Exercise description:
Using the entries below, transcribe exactly the line containing "The height and width of the screenshot is (512, 725)." and each line that follows it to the end.

[Stored records]

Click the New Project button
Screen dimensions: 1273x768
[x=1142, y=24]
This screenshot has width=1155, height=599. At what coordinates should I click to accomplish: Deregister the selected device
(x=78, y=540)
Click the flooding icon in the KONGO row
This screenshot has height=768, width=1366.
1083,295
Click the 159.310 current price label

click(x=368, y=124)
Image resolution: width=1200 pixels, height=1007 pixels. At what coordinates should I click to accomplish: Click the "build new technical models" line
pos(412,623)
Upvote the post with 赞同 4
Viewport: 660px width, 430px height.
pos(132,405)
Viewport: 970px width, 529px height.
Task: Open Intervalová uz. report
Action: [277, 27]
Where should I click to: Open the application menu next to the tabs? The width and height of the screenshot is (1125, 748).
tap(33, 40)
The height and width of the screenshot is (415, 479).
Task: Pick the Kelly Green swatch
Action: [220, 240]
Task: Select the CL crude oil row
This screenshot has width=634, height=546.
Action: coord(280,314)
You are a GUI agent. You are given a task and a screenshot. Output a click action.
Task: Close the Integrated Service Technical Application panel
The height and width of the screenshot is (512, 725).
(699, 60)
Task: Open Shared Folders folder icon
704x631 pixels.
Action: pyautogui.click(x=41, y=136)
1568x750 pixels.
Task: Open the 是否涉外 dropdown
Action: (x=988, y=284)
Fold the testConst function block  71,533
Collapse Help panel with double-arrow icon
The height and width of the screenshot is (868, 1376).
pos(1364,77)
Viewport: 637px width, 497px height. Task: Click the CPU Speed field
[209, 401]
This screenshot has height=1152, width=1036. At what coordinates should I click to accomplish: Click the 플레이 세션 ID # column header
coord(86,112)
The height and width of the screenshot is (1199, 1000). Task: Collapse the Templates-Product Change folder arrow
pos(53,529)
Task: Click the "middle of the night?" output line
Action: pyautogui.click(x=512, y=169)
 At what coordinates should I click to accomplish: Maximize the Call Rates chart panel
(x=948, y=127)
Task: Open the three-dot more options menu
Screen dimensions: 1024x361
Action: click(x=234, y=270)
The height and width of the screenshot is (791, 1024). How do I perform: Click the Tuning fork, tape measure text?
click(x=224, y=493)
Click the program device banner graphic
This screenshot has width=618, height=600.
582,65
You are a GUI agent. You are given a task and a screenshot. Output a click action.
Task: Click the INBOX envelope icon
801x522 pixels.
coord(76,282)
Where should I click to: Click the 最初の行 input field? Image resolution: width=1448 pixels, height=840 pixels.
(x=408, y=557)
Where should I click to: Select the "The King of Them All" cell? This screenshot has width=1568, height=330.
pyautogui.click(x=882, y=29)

Reply:
The height and width of the screenshot is (512, 725).
(699, 60)
Task: Open Shared Folders folder icon
704x631 pixels.
Action: pyautogui.click(x=41, y=136)
1568x750 pixels.
Task: Open the 是否涉外 dropdown
Action: (x=988, y=284)
Fold the testConst function block  71,533
Collapse Help panel with double-arrow icon
The height and width of the screenshot is (868, 1376).
pos(1364,77)
Viewport: 637px width, 497px height. Task: Click the CPU Speed field
[209, 401]
This screenshot has height=1152, width=1036. At what coordinates should I click to accomplish: Click the 플레이 세션 ID # column header
coord(86,112)
The height and width of the screenshot is (1199, 1000). Task: Collapse the Templates-Product Change folder arrow
pos(53,529)
Task: Click the "middle of the night?" output line
Action: pyautogui.click(x=512, y=169)
 At what coordinates should I click to accomplish: Maximize the Call Rates chart panel
(x=948, y=127)
Task: Open the three-dot more options menu
Screen dimensions: 1024x361
Action: click(x=234, y=270)
The height and width of the screenshot is (791, 1024). How do I perform: Click the Tuning fork, tape measure text?
click(x=224, y=493)
Click the program device banner graphic
This screenshot has width=618, height=600.
582,65
You are a GUI agent. You are given a task and a screenshot. Output a click action.
Task: Click the INBOX envelope icon
801x522 pixels.
coord(76,282)
Where should I click to: Click the 最初の行 input field? Image resolution: width=1448 pixels, height=840 pixels.
(x=408, y=557)
Where should I click to: Select the "The King of Them All" cell? This screenshot has width=1568, height=330.
pyautogui.click(x=882, y=29)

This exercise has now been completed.